Oh, and booklover I, too, am non-Disney Pooh oriented, and I’ve been maning to re-read Madeleine L’Engle.
Hmmm, this is hard since I have a lot of writers with both paperback and hardback.
Isaac Asimov
Robert Heinlein
Steven Brust
David Weber
Ed McBain (Just the 87th, I have not really enjoyed the Hope books I have tried.)
Harry Turtledove
Mike Resnick
George R. R. Martin (Game of Swords and the Wild Card books.)
Raymond E. Feist
Joel Rosenberg
Katharine Kerr
Kate Elliott (mostly because of Big Fat Fantasy Novels)
Katherine Kurtz
Dick Francis
I guess I better stop there. Asimov and Heinlein are the shorter ones, since they have stopped writing. (Okay, if I had everything Asimov did, he would win, but I would need a much bigger place to live.)
My word, this is difficult. I have a lot of different authors. Hmm, by space though…
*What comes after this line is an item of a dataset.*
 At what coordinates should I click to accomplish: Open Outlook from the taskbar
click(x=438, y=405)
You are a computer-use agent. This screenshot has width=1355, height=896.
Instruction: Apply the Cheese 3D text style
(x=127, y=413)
Heinlein (I was really into him when I was younger. Now they’re a pleasant I-just-want-to-pick-up-a-book read. No criticism intended.)
Madeleine L’Engle- especially her Crosswicks books
Laura Ingalls Wilder
Tad Williams
C.S. Lewis
I guess everything else goes under “assorted”. I wish I could say Tolkien, but I’ve only good The Hobbit, LOTR, and Leaf By Niggle.
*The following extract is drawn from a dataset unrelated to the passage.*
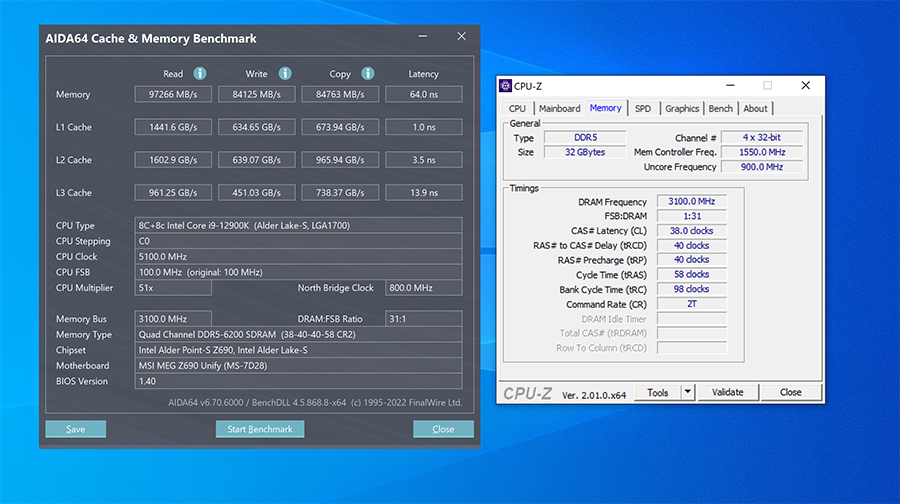
Task: Show the About tab
Action: tap(756, 109)
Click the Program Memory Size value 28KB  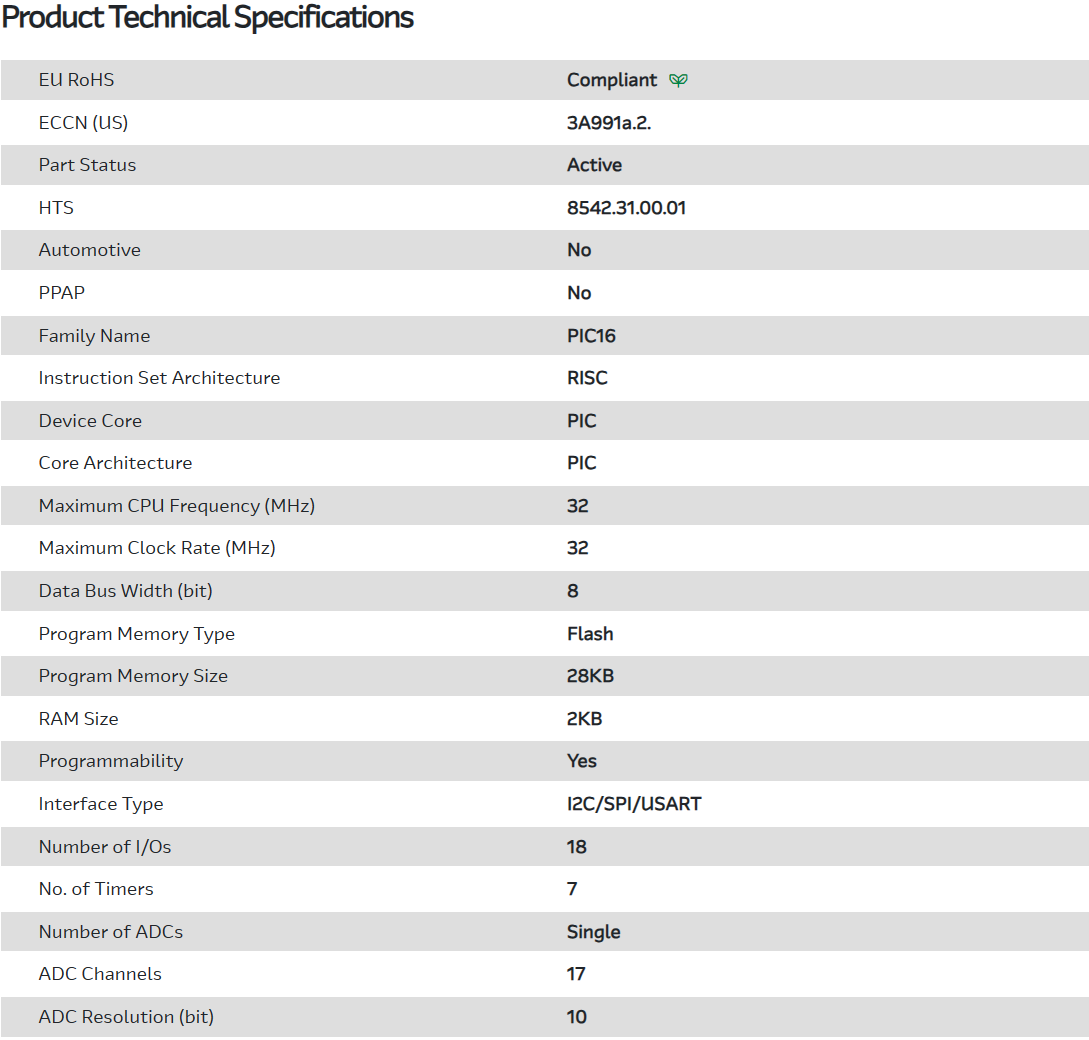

I would have lots of Robert Jordan, but I threw them out last year. I started them, but I have decided I hate practically all the characters. Ah, well.
[list=1]
[li]Robert Anton Wilson[/li][li]Gene Wolfe[/li][li]L. Ron Hubbard (I own the entire Mission Earth series) :smack:[/li][li]Stephen R. Donaldson[/li][li]Robert Jordan[/li][li]Margaret Weis & Tracy Hickman[/li][li]Terry Brooks[/li][li]David Eddings[/li][/list=1]
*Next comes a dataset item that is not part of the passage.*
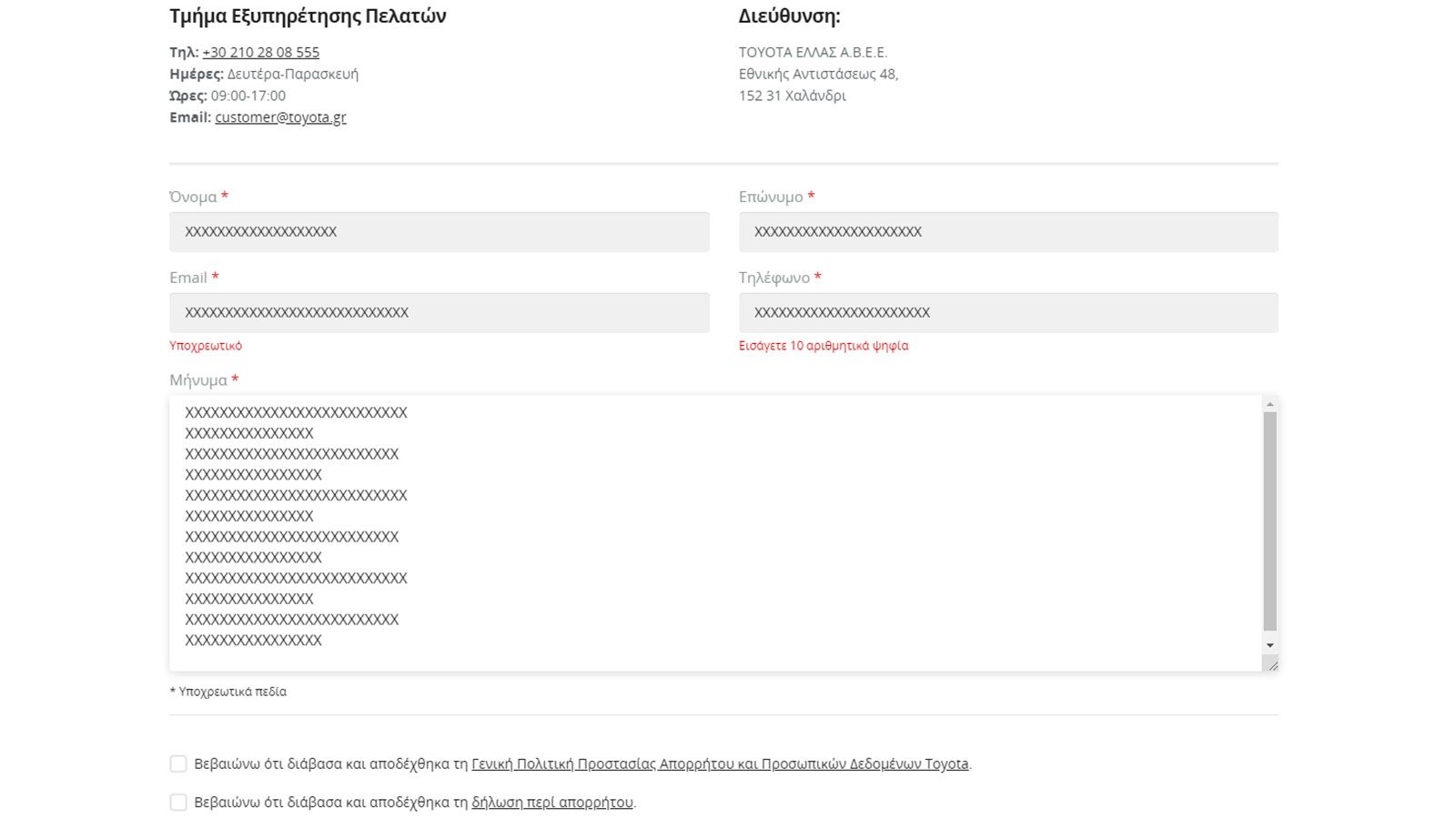Click the message box scroll-down arrow

(1269, 645)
Moving gets harder every time. Nowadays, I look for a place that can take care of my bookshelves. I sorted out all comics, reference, non-fiction and stuff, and it’s in the den. That still leaves me with about 125’ of shelfspace to set up in the living room.
The ones taking up most space are:
Pratchett (All of Discworld and started collecting the illustrated things, maps, cookbooks ASF. Should it be with the fiction or in the den?)
Heinlein (complete, but I need to get a few, that I only have in Swedish)
Stephen King. (I really enjoy him, and, apart from dreamcatcher, which I found to be boring, think that he’s gotten better these past few years)
Ross Thomas (complete and out of print. Great suspense writer of pulpish whodounnits and detective yarns).
John Irving (complete)
I’m gonna start filling out gaps in the works by Norman Mailer and James Ellroy.
Twice a years it’s my weekend of putting new purchases in the shelf. My whole life is a mess those days, since all books need to be moved around. They get sorted by author, and then title in publishing order. If I have two or more language editions (as with Marquez 100 years of…), the original language goes first.
This is so funny that you’d start this thread right now. Yesterday my 5 year old was gazing at my bookshelf and asked me why all of my books say “King” on the side!
Most of my books are Stephen King, followed by Elizabeth George, John Grisham, and Bentley Little. I also have a few anthology horror books.
Okay, I just wrote a much more clever post that didn’t, so this is the more succint one. Um, even though it’s not technically with the rest of my books (it has a place of honor in my apartment, on the mantlepiece), the most shelf space I have is taken up by my complete twenty volume set of The Oxford English Dictionary. Um, on the fictiony, non-reference shelves, Terry Pratchett must be the dominant one. It’s not that he’s my favorite author, though he’s certainly one of my favorite modern authors, but he’s just so damn prolific. Most of my actual favorite authors, though, tend to be old enough that I have collected or complete editions of their prose or poetry. That’s great to have, but that means they don’t take up much actual shelf space. So, after Terry, and in roughly descending order, my shelves are populated by William Faulkner, Neil Gaiman, Jonathan Carroll, Vladimir Nabokov, and Thomas Pynchon.